■ **EXERCISE**: Go through the data below. List every line that holds the word "each".

■ **SOURCE INFORMATION**:
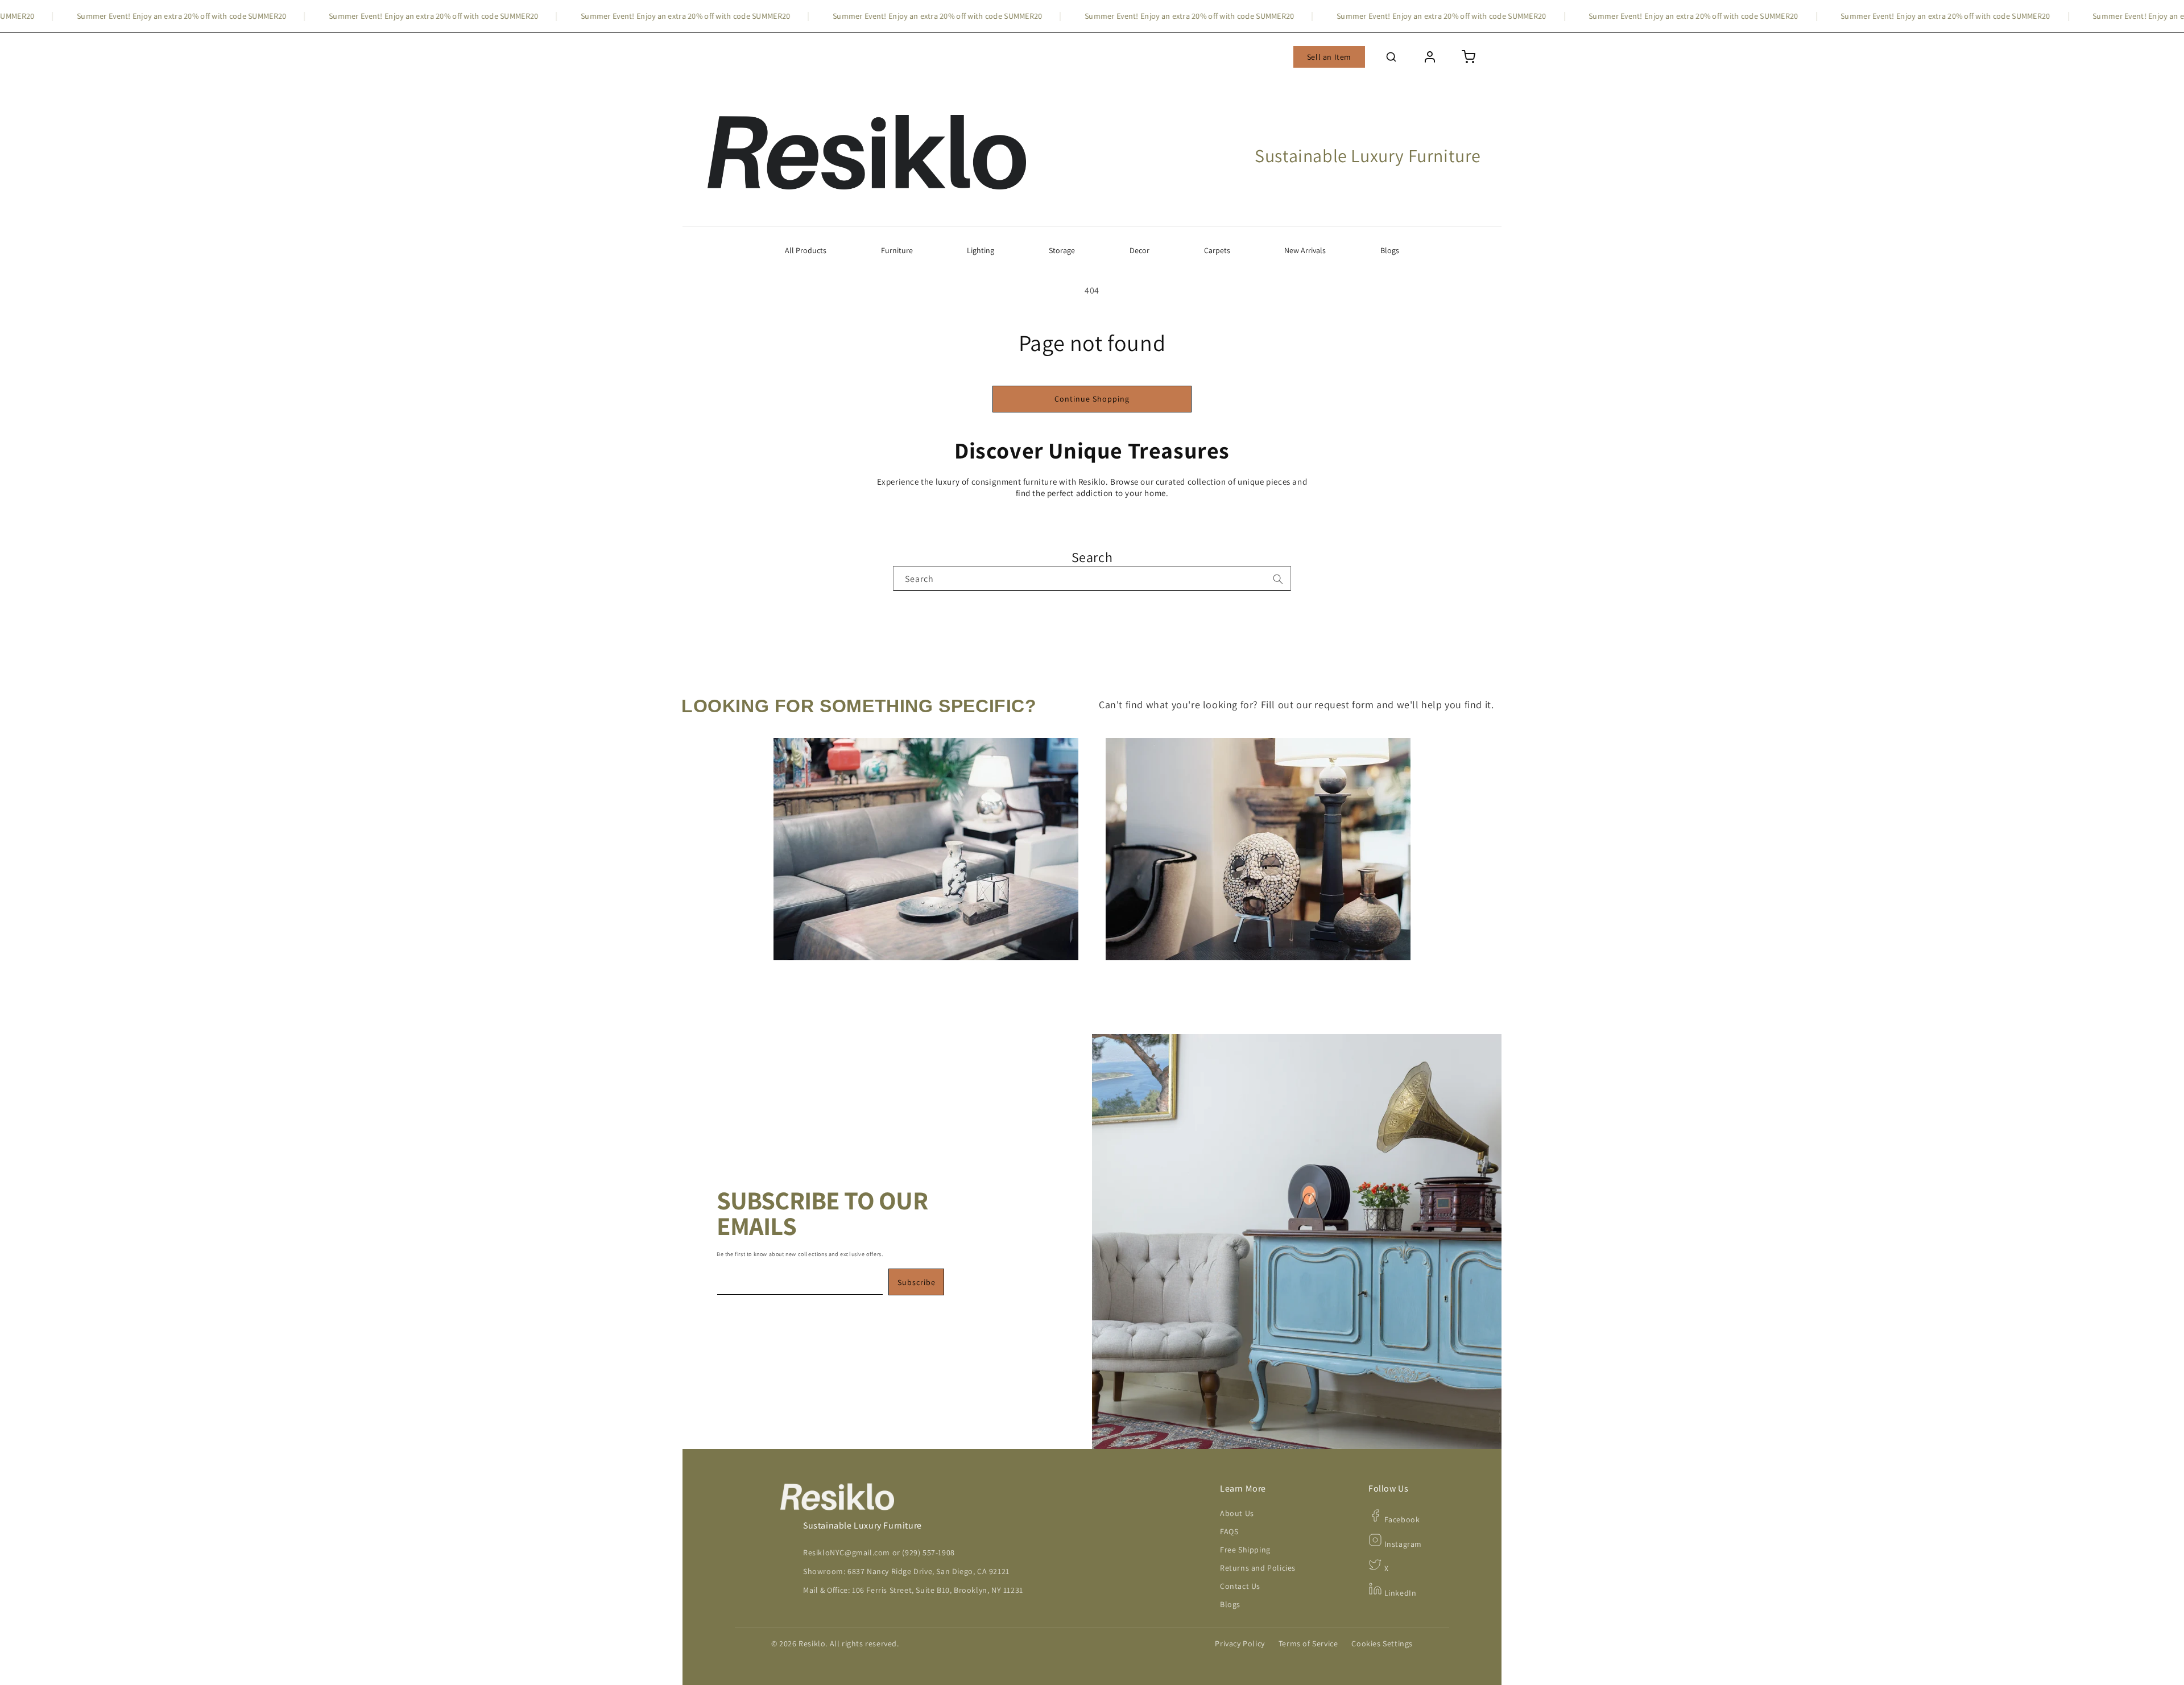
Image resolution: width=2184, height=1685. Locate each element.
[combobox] (1092, 578)
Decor (1139, 250)
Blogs (1389, 250)
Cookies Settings (1382, 1643)
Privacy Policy (1239, 1643)
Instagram (1402, 1544)
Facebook (1401, 1519)
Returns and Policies (1258, 1568)
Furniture (897, 250)
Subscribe (916, 1282)
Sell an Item (1329, 57)
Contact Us (1240, 1586)
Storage (1062, 250)
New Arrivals (1305, 250)
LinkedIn (1399, 1593)
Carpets (1217, 250)
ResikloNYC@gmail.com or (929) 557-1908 (879, 1552)
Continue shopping (1092, 399)
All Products (805, 250)
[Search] (1277, 579)
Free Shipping (1245, 1549)
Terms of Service (1308, 1643)
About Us (1237, 1513)
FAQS (1229, 1531)
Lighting (980, 250)
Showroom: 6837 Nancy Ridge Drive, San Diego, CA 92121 (906, 1571)
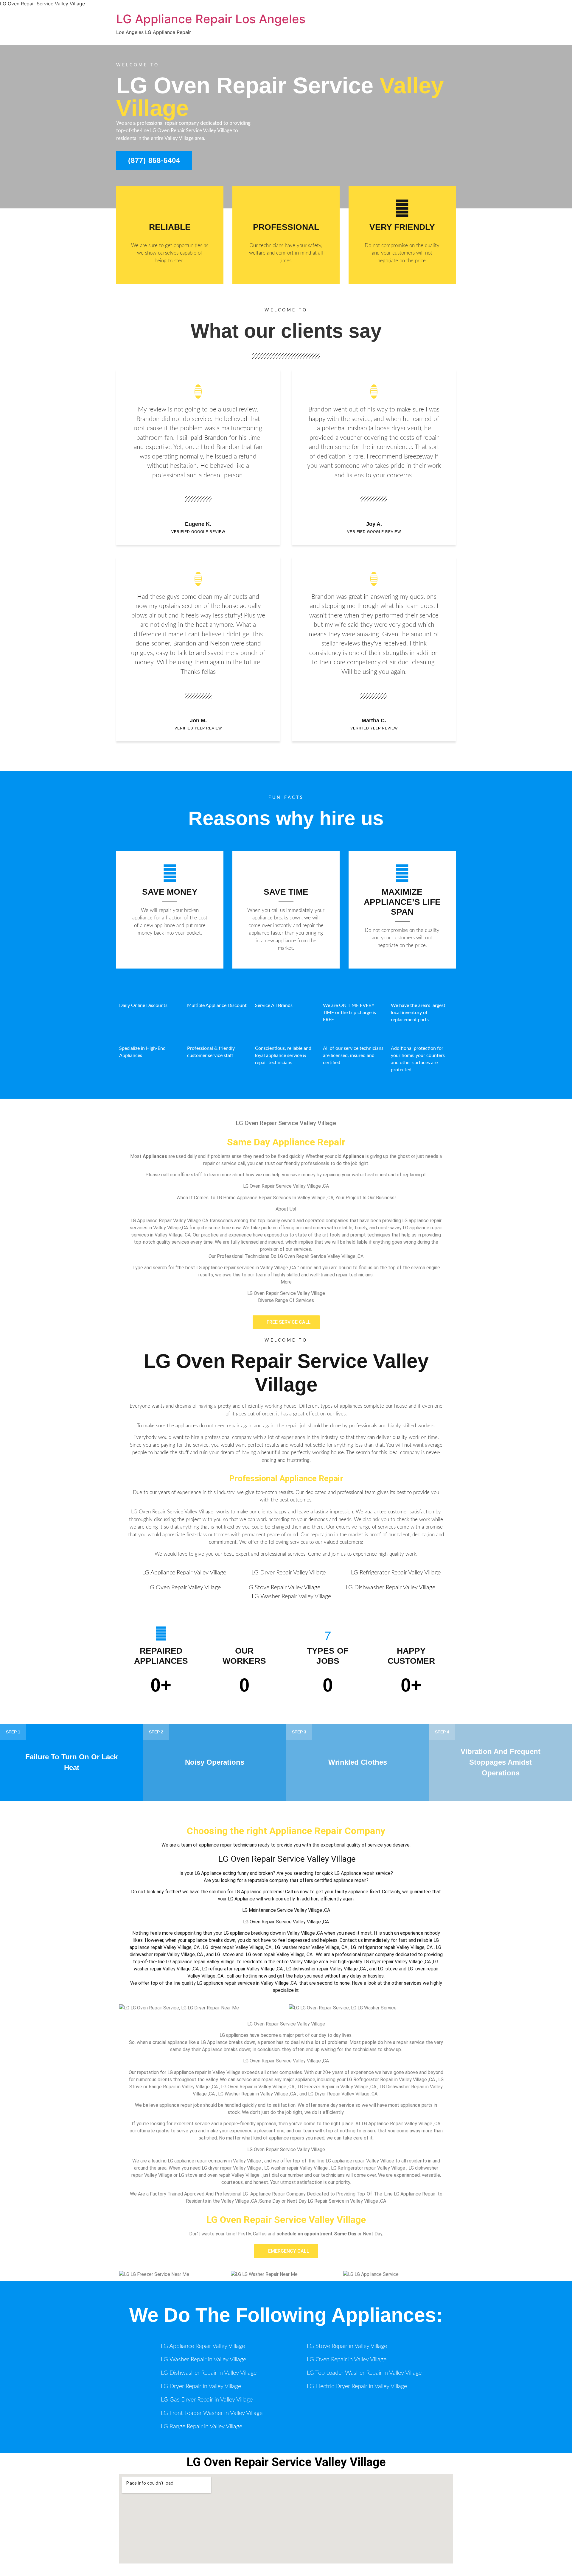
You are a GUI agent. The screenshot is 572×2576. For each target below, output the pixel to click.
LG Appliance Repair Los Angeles (210, 19)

■ **RESPONSE AREA**:
Image resolution: width=2184, height=1685. Locate each element.
You are a GUI agent. The screenshot is 572×2576. For each target below, output the pixel to click.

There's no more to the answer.